Start of Block

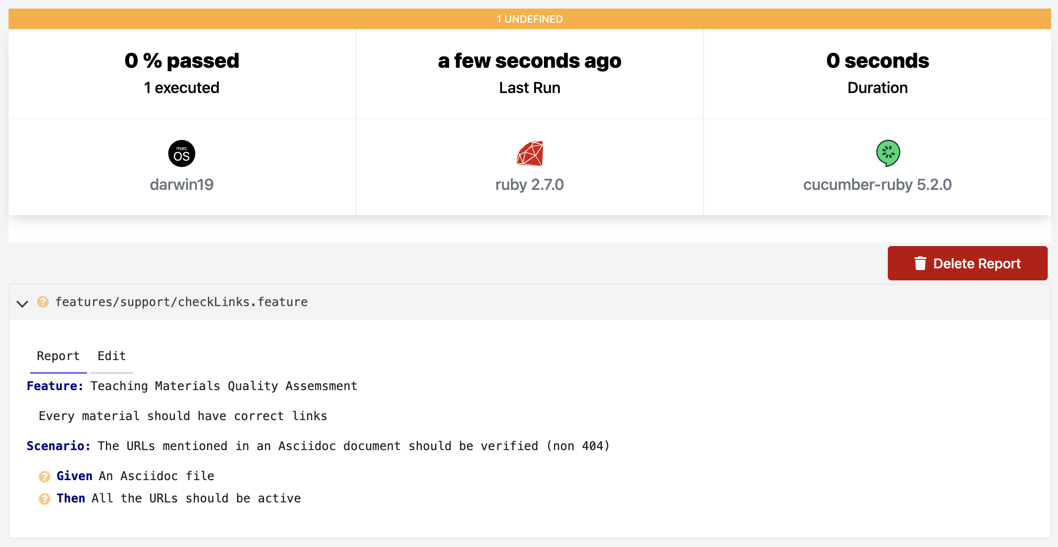Collapse the checkLinks.feature section chevron

(x=22, y=304)
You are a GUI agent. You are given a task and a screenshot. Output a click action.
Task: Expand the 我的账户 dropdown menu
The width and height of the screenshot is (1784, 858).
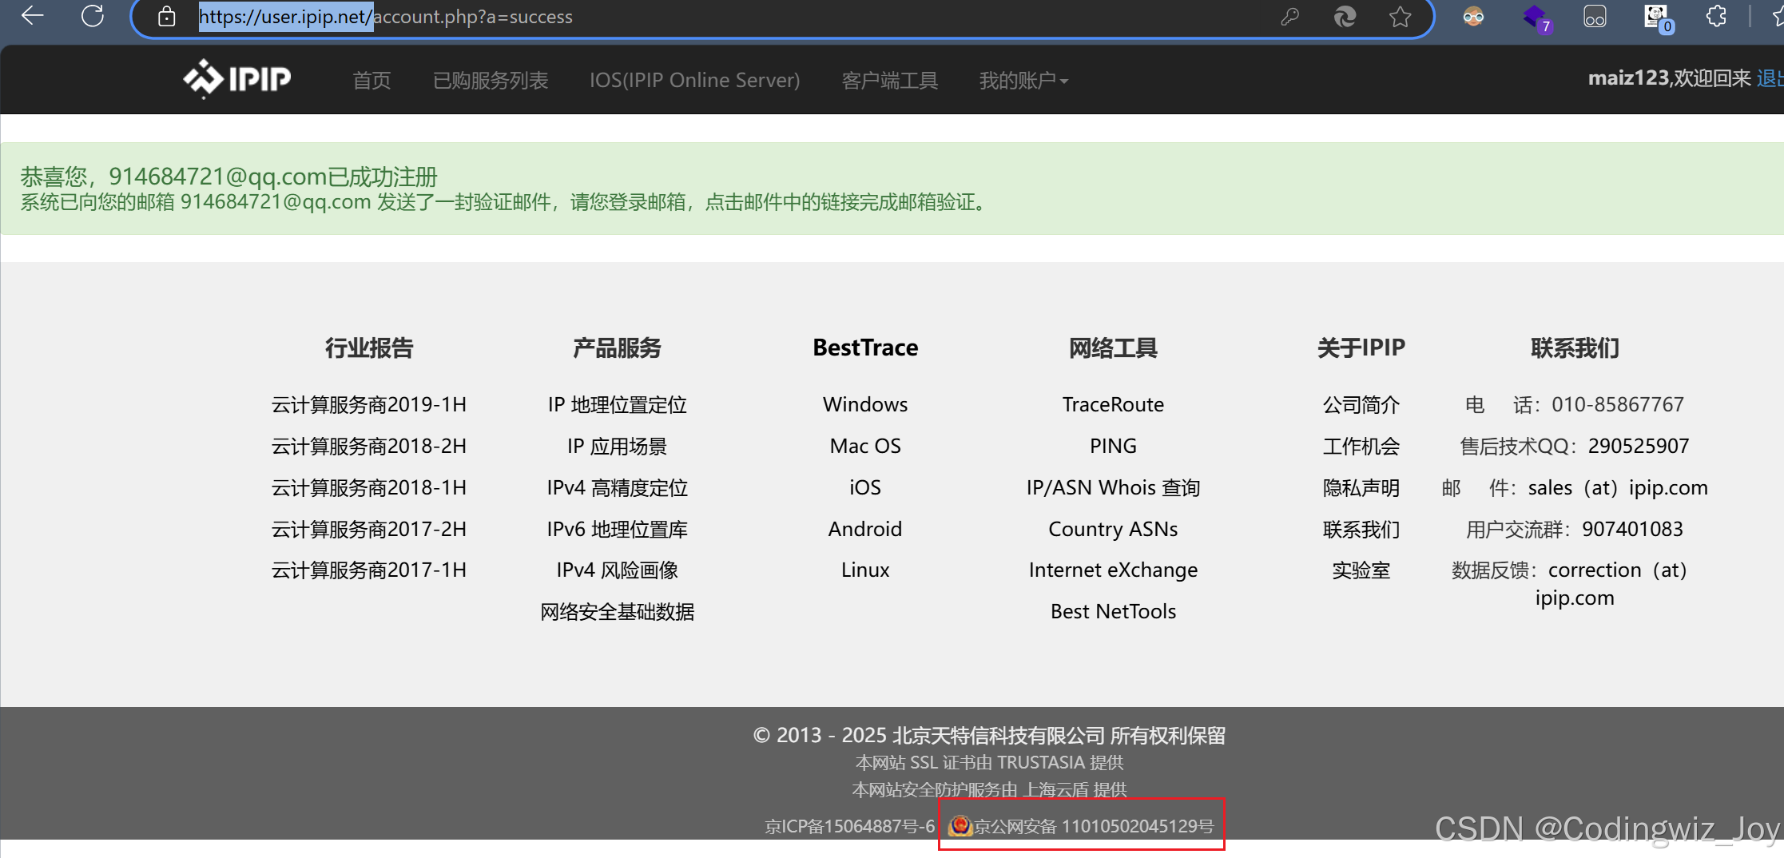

End of Block

Pick from the records each line that contains the word "screenshot" and show it.

SOLVED EXERCISE:
You are a GUI agent. You are given a task and a screenshot. Output a click action.
The width and height of the screenshot is (1784, 858).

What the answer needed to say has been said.